Soon I’ll start talking about the programs they’ve written, and how you can help. But today I’ll summarize the paper by Ludescher *et al*. Their methodology is also explained here:

• Josef Ludescher, Avi Gozolchiani, Mikhail I. Bogachev, Armin Bunde, Shlomo Havlin, and Hans Joachim Schellnhuber, Improved El Niño forecasting by cooperativity detection, *Proceedings of the National Academy of Sciences*, 30 May 2013.
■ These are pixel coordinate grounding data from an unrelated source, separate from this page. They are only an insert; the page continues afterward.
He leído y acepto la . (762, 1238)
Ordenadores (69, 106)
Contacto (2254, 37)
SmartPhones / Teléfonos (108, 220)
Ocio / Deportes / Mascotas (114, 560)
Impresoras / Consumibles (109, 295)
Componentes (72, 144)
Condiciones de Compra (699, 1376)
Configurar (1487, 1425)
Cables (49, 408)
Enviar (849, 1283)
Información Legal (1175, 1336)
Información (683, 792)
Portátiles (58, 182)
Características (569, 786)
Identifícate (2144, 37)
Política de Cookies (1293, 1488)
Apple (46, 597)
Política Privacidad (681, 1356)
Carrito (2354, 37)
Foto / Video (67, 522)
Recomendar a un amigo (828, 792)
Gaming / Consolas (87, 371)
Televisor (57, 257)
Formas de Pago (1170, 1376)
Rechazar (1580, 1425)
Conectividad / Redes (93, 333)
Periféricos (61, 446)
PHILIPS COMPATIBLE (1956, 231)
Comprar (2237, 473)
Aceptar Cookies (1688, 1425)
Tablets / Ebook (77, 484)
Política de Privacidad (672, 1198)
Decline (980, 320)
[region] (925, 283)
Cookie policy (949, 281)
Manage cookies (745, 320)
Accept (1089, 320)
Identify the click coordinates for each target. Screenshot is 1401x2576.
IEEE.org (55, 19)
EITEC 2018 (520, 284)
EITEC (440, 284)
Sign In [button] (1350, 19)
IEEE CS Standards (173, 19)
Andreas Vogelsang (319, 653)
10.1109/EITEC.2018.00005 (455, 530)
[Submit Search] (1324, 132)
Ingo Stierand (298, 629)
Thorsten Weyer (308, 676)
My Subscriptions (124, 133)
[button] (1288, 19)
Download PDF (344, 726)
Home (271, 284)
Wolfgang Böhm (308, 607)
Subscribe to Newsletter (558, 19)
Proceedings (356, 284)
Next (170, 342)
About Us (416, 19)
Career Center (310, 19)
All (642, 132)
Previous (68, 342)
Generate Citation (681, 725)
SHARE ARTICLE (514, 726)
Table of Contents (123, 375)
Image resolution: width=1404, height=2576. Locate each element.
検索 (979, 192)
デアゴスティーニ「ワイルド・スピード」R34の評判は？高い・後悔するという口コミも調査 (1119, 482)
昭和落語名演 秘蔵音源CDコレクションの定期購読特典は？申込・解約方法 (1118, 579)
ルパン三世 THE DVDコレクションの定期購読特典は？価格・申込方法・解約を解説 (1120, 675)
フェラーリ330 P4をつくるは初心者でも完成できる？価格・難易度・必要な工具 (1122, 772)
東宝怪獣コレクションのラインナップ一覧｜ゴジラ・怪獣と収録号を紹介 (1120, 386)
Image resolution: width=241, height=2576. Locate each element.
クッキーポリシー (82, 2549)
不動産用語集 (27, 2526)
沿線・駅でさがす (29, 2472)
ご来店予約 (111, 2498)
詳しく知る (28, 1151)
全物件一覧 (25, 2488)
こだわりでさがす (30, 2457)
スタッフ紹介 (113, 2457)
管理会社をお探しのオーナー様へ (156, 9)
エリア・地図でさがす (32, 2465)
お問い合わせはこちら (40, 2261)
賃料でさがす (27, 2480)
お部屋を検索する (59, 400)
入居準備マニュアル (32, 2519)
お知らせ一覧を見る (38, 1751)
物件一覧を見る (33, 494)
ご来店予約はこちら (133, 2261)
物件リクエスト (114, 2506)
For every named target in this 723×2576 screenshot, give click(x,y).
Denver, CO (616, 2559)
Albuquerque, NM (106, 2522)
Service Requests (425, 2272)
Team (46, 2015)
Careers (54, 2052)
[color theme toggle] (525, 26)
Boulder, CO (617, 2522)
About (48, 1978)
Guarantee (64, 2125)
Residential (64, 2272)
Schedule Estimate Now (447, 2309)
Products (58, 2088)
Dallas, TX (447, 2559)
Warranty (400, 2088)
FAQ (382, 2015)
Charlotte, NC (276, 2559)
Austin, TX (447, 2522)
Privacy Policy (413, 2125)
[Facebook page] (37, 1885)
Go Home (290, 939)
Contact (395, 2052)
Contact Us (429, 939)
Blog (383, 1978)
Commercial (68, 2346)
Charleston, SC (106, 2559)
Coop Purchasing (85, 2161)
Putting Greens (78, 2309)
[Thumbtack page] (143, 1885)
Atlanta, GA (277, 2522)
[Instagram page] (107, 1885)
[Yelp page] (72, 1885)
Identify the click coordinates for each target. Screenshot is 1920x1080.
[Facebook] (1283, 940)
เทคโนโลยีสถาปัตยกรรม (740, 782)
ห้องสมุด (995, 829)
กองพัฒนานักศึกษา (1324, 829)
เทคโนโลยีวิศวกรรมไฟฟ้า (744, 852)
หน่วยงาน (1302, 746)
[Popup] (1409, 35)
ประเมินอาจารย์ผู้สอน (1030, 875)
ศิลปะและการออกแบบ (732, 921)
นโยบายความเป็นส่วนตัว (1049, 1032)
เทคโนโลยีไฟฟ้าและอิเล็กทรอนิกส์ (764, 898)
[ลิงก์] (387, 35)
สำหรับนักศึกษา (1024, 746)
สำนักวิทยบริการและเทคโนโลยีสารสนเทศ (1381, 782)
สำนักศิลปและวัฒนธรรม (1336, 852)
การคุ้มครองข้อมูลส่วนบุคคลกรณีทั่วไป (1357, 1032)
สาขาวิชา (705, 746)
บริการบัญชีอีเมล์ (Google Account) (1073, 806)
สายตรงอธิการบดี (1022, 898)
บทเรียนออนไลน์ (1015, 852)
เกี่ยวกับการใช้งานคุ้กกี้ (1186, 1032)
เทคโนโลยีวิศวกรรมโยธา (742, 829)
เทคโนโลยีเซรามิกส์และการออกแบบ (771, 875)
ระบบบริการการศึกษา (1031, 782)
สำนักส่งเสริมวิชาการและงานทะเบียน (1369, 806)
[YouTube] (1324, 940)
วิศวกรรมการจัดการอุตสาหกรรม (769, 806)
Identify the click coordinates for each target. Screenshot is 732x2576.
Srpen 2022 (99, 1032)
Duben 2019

The basic idea is to use a climate network. There are lots of variants on this idea, but here’s a simple one. Start with a bunch of dots representing different places on the Earth. For any pair of dots $i$ and $j$, compute the cross-correlation of temperature histories at those two places. Call some function of this the ‘link strength’ for that pair of dots. Compute the average link strength… and get excited when this gets bigger than a certain value.

The papers by Ludescher *et al* use this strategy to predict El Niños. They build their climate network using correlations between daily temperature data for 14 grid points in the El Niño basin and 193 grid points outside this region, as shown here:

The red dots are the points in the El Niño basin.

Starting from this temperature data, they compute an ‘average link strength’ in a way I’ll describe later. When this number is bigger than a certain fixed value, they claim an El Niño is coming.

How do they decide if they’re right? How do we tell when an El Niño actually arrives? One way is to use the ‘Niño 3.4 index’. This the area-averaged sea surface temperature anomaly in the yellow region here:

**Anomaly** means the temperature minus its average over time: how much *hotter than usual* it is. When the Niño 3.4 index is over 0.5°C for at least~~ 3~~ 5 months, Ludescher*et al* say there’s an El Niño.

Here is what they get:

The blue peaks are El Niños: episodes where the Niño 3.4 index is over 0.5°C for at least~~ 3~~ 5 months.

The red line is their ‘average link strength’. Whenever this exceeds a certain threshold $\Theta = 2.82$, and the Niño 3.4 index is not *already* over 0.5°C, they predict an El Niño will start in the following calendar year.

The green arrows show their successful predictions. The dashed arrows show their false alarms. A little letter n appears next to each El Niño that they failed to predict.

You’re probably wondering where the number $2.82$ came from. They get it from a learning algorithm that finds this threshold by optimizing the predictive power of their model. Chart A here shows the ‘learning phase’ of their calculation. In this phase, they adjusted the threshold $\Theta$ so their procedure would do a good job. Chart B shows the ‘testing phase’. Here they used the value of $\Theta$ chosen in the learning phase, and checked to see how good a job it did. I’ll let you read their paper for more details on how they chose $\Theta$.

But what about their prediction now? That’s the green arrow at far right here:

On 17 September 2013, the red line went above the threshold! So, their scheme predicts an El Niño sometime in 2014. The chart at right is a zoomed-in version that shows the red line in August, September, October and November of 2014.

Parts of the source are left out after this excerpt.